On Tue, Apr 3, 2018 at 12:49 PM, Mark Rutland <mark.rutland@....com> wrote:
> Hi,
>
> On Fri, Mar 30, 2018 at 11:58:13AM -0400, Sinan Kaya wrote:
>> The default implementation of mapping readX() to __raw_readX() is wrong.
>> readX() has stronger ordering semantics. Compiler is allowed to reorder
>> __raw_readX().
>
> Could you please specify what the compiler is potentially reordering
> __raw_readX() against, and why this would be wrong?
>
> e.g. do we care about prior normal memory accesses, subsequent normal
> memory accesses, and/or other IO accesses?
>
> I assume that the asm-generic __raw_{read,write}X() implementations are
> all ordered w.r.t. each other (at least for a specific device).

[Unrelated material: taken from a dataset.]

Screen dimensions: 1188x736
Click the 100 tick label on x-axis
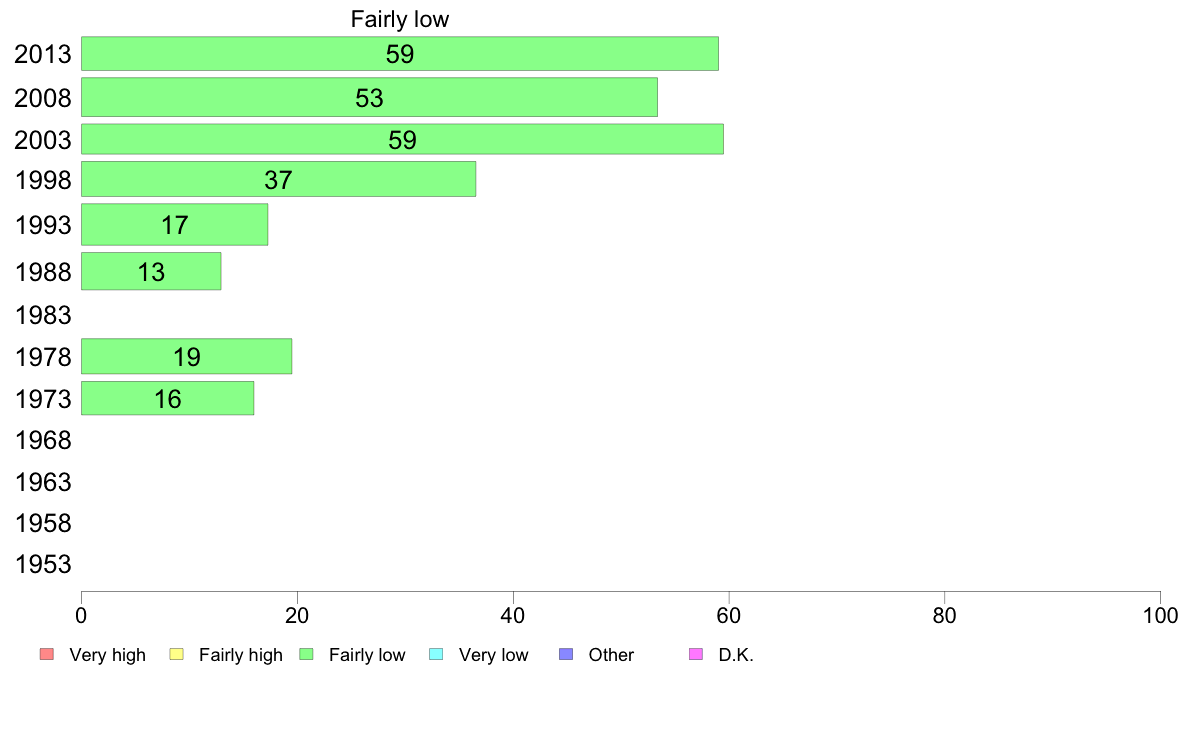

I think that is correct: the compiler won't reorder those because of the
'volatile' pointer dereference, but it can reorder access to a normal
pointer against a __raw_readl()/__raw_writel(), which breaks the scenario
of using writel to trigger a DMA, or using a readl to see if a DMA has
completed.

The question is whether we should use a stronger barrier such
as rmb() amd wmb() here rather than a simple compiler barrier.

I would assume that on complex architectures with write buffers and
out-of-order prefetching, those are required, while on architectures
without those features, the barriers are cheap.